━━━ TEXT FOR ANALYSIS ━━━

August 8, 2018
Karine Dubé, DrPH, is a social scientist and an assistant professor in the Public Health Leadership Program at the UNC-Chapel Hill Gillings School of Global Public Health. Her research recently has focused on the ethics of incentives in HIV research.
To encourage volunteers to participate in clinical and socio-behavioral studies, HIV researchers may offer payments such as reimbursements for out-of-pocket expenses, compensation for time and burdens, or incentives for participation, such as cash or gift cards. There is a great deal of variability on how ethical payments for HIV research are defined, and no clear ethical guidelines currently exist. In many cases, payments are not discussed during a study’s protocol review.
It is critically important, however, to ensure that people are not unduly influenced or coerced into study participation, and that any payments made are adequate to retain participants in studies that require long-term follow-up.
As a step toward addressing this concern, Dubé and co-authors published a paper in the July-August issue of IRB: Ethics & Human Research in which they advocate for additional guidance on payments in clinical research and promote the idea of a database of payment practices specific to HIV research.
This database would be employed, they explained, to track payment data and open new avenues for exploring topics such as incentive disparities, undue inducement and failure or success rates of studies that require participants to remain incentivized over time.
“We need more empirical data about the effect of payments, compensation and incentives on decision-making, as well as additional guidance on the range, type and amounts of incentives that investigators should provide to participants in HIV and non-HIV clinical studies,” said Dubé. “We also need ways to help identify payments that could unduly induce participation in research or, conversely, payments that may be too low.”
According to Dubé and co-authors, payment decisions should be made by determining how key stakeholders view and assess financial incentives and reaching consensus among these stakeholders on factors to consider when deciding on payment practices. There should also be a clearer framework, they propose, to help foster ethical decision-making about incentives for participation in all research.
Dubé was joined in the study by researchers at the University of California Riverside, UC San Diego, Harvard Medical School, the Harvard T.H. Chan School of Public Health and the Yale School of Public Health.

━━━

▸ **PROBLEM STATEMENT**
Please condense the paragraph of the article on payments in HIV research that begins "To encourage volunteers to participate" into a short bulleted list that keeps its main facts.

━━━ LISTED RECORDS ━━━

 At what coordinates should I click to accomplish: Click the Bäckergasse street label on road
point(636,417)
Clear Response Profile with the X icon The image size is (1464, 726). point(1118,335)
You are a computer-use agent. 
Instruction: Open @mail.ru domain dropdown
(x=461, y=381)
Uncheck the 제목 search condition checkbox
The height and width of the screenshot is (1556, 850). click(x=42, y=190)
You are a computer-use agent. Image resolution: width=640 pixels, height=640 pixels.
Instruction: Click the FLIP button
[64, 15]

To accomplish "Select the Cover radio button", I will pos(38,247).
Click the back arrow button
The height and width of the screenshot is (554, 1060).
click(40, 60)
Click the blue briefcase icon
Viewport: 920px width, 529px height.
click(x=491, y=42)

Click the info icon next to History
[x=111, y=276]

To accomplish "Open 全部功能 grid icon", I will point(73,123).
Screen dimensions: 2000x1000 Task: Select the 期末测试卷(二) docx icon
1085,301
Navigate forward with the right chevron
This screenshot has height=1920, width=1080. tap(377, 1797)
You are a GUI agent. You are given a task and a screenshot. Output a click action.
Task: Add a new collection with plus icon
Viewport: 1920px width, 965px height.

━━━

▸ **WRITTEN SOLUTION**
- HIV researchers may pay volunteers to encourage them to join clinical and socio-behavioral studies.
- Payments can be reimbursements for out-of-pocket expenses, compensation for time and burdens, or participation incentives such as cash or gift cards.
- How ethical payments for HIV research are defined varies greatly, and there are currently no clear ethical guidelines.
- Payments often go undiscussed during a study's protocol review.